Q. With growing demand for AI and data capability, what should organisations think about when it comes to attracting and retaining the right leaders?
The conversation around AI changes so quickly that trying to specify an exact profile risks being out of date almost immediately. What matters more is clarity of vision: the ability to hold a clear strategic destination while adapting the path as the technology changes.
A commercial aircraft is a useful analogy. It almost never points directly at its destination because it’s constantly adapting to weather and air traffic competing for space. But it almost always arrives safely and on time because the destination is clearly known and navigated to. Leaders who can hold that vision and provide that fixed point of clarity – while remaining genuinely adaptive – are the ones who will pull ahead.
Alongside that focus on the end goal, a considered governance lens and ethical mindset are also essential. The probabilistic nature of generative AI presents new possibilities that require more creative thinking. And by nature, that makes skills in governance more important. Executives need to think through where variability in outputs is a feature versus a material risk.
Q. What are the most common mistakes organisations make when trying to accelerate their data maturity too quickly?
Over-investing in technology and under-investing in behaviour change. The proliferation of AI Copilots across almost every software product is a useful example – just because a capability exists, doesn’t mean it will generate value for your business. If it is not connected to a real workflow, a real decision, or a real performance lever, it quickly becomes another underused feature.
The organisations that accelerate well tend to be those that identify their highest-value business levers first, then determine how data and AI can meaningfully contribute. It is about creating repeatable ways to turn information into better outcomes that matter.
Q. What are you noticing about the way businesses are structuring their data and AI workforces today?
We’re at an interesting inflection point. When I started my career, the dominant model was the “superhero” data scientist – a highly empowered individual, often with a PhD, who could span engineering, analysis, statistical modelling, and executive communication. The challenge was that these were unicorn personas. Over time, the work separated to reflect specialisations that we now associate with a full-stack data team, with diverse, adjacent skillsets working together across the value chain.

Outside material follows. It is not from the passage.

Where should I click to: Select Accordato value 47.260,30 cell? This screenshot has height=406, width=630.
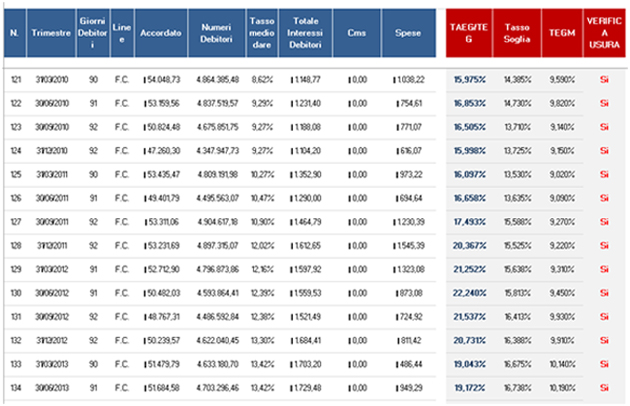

It feels currently like AI is pulling us back towards the empowered individual in some respects – one person with the right tools and a meaningful token budget can have an outsized impact. But we don’t yet have full clarity on the risks, the repeatability, or how that model will evolve, which makes me suspect we will see this cycle of role evolution repeat.
My expectation is that we’ll see a realignment – not necessarily a return to the solo superhero, but more empowered individuals operating within considered, well-constructed, cross-functional teams.
Q. If you were to advise your younger self on how to approach a career in AI and data today, what would that advice be?
It’d be something to the effect of experiment, explore, and “do”. Even if it’s before you feel ready, have a crack, explore, challenge yourself, and give multiple avenues a real try. The people who progress fastest in data and AI are often not the people who waited until they had the perfect plan. They are the people who developed judgment through action. They built a track record of useful delivery, learned how to work with stakeholders, and kept moving towards problems that mattered. Failure is part of learning, but the aim is not to fail for its own sake. The aim is to shorten the distance between trying, learning and improving. In a field moving this quickly, that willingness to act is a real advantage.